Dr. Terri McGinnis, a California veterinarian and the author of the authoritative "Dog & Cat Good Food Book" (Taylor & Ng), advocates a basic diet of commercial products that are certified "complete and balanced." aIn her view, "the average person has neither the time nor the money to cook for a pet."

She advocates buying pet food at the supermarket, but only after taking the time to read ingredient and nutrition information on the labels. For pets that do not have special diet needs, her recommendation is to use a combination of dry foods as basic fare and supplement this with some canned canned foods (which provides needed fat ).

On a day-to-day basis, she points out in her book, liquids are more important to a pet than solid food. Like most of their masters, pets tend to be overfed and underexercised.

Diet and recipe books for pets are a fad, she feels, brought on in part because of the concern about food additives, in part because humans are more aware of nutrition needs and perhaps because the percentage of expensive, pedigreed pets has increased.
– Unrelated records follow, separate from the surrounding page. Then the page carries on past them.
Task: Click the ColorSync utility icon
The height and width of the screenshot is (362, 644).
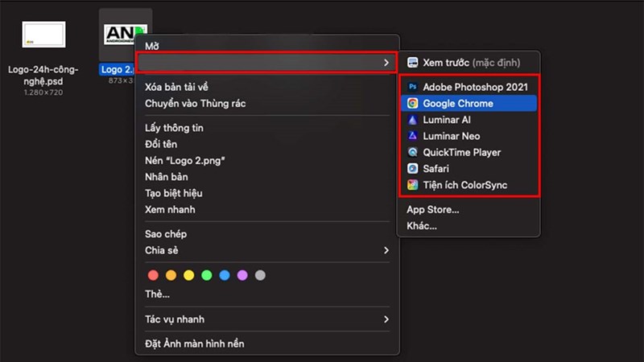Action: click(413, 185)
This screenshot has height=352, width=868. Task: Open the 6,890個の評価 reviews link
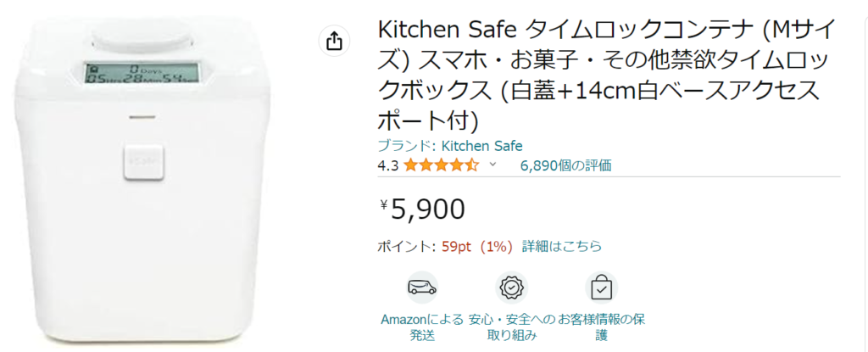(x=565, y=165)
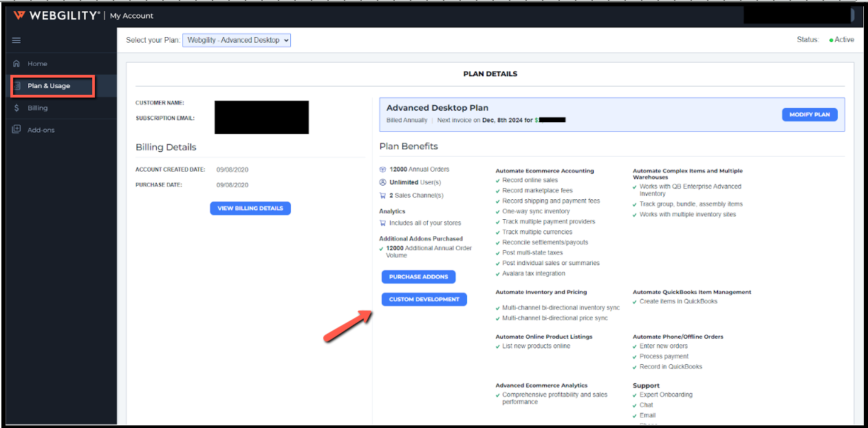Go to the Billing menu item

click(x=38, y=108)

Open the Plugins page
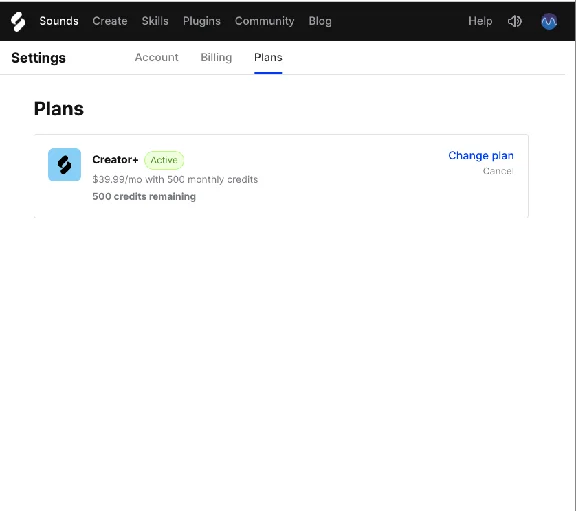coord(202,21)
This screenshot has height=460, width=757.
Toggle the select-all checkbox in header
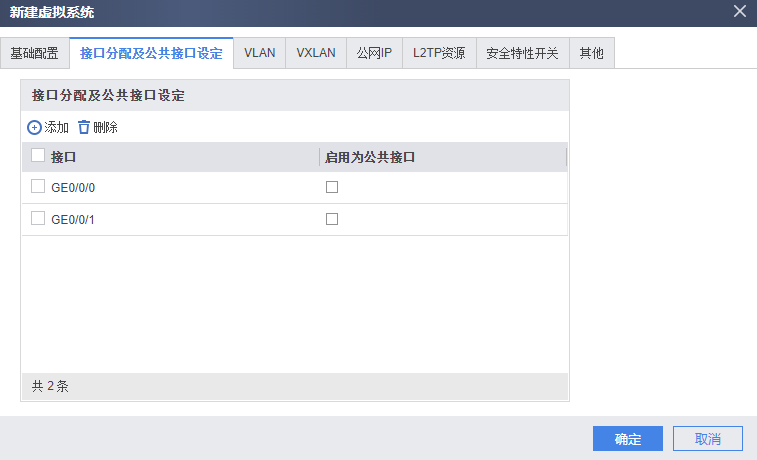click(38, 156)
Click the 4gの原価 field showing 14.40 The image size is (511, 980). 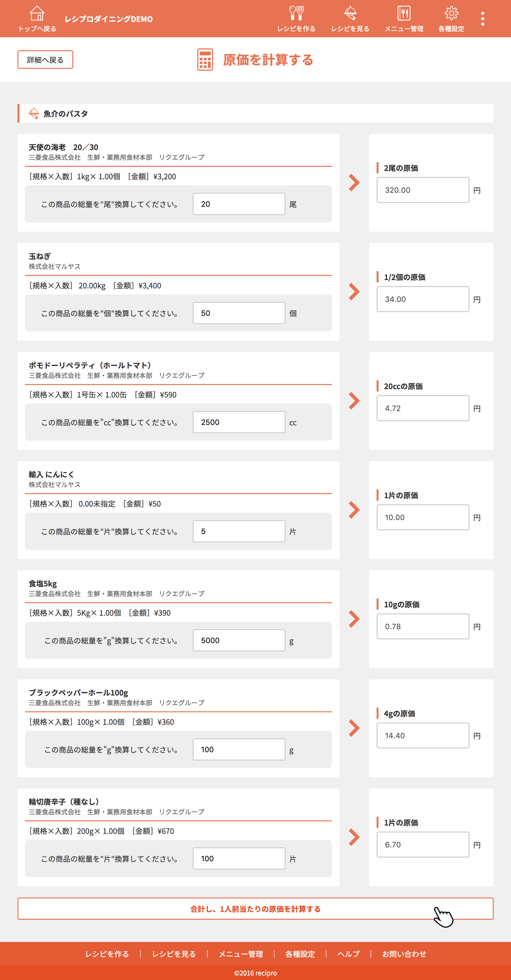click(423, 735)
"Breeding doesn't count for much," she said. "Dogs are dogs. But they need a balanced diet and few people can construct or cook one for themselves, much less their pets. Table scraps are fine, but only as a supplement. Pets don't need carbohydrates or vitamin C as people do. They go for protein but too much meat can cause problems.

"It's only in the past few years that there has been much information on animal nutrition available, even to vets. What I would like to see is a serious effort at education instead of all this advertising competition and gimmicks like making cat food in the shape of a fish or making claims for the amount of protein in a product without disclosing how good or bad the quality of the protein is."

That's not likely, according to industry sources. The competition is keener than ever. One brand, Kitty, is in bankruptcy; another, Jim Dandy, is reported to be up for sale, and Rival was sold recently.

"The business keeps changing," said one salesman. "There are constant promotions and new items (one estimate counts 1,000 different labels). Pet food makes a good profit for a supermarket, maybe 23 to 28 percent (against a store-wide gross profit average of around 20 percent), but candy does better. It's on sale most of the time."

Like other foods, pet products cost more in Washington. The salesman estimated that a large-size can of food selling for 59 to 63 cents in Philadelphia would sell for 67 to 69 cents here.

While you are searching those long aisles to pay those high prices, ponder what M.F.K. Fisher (who, in addition to her gift for graceful prose, can see beyond her stove) wrote in "How To Cook a Wolf": "Myself, I have always said (and practiced) that I would never give a dog or cat what I would not eat myself."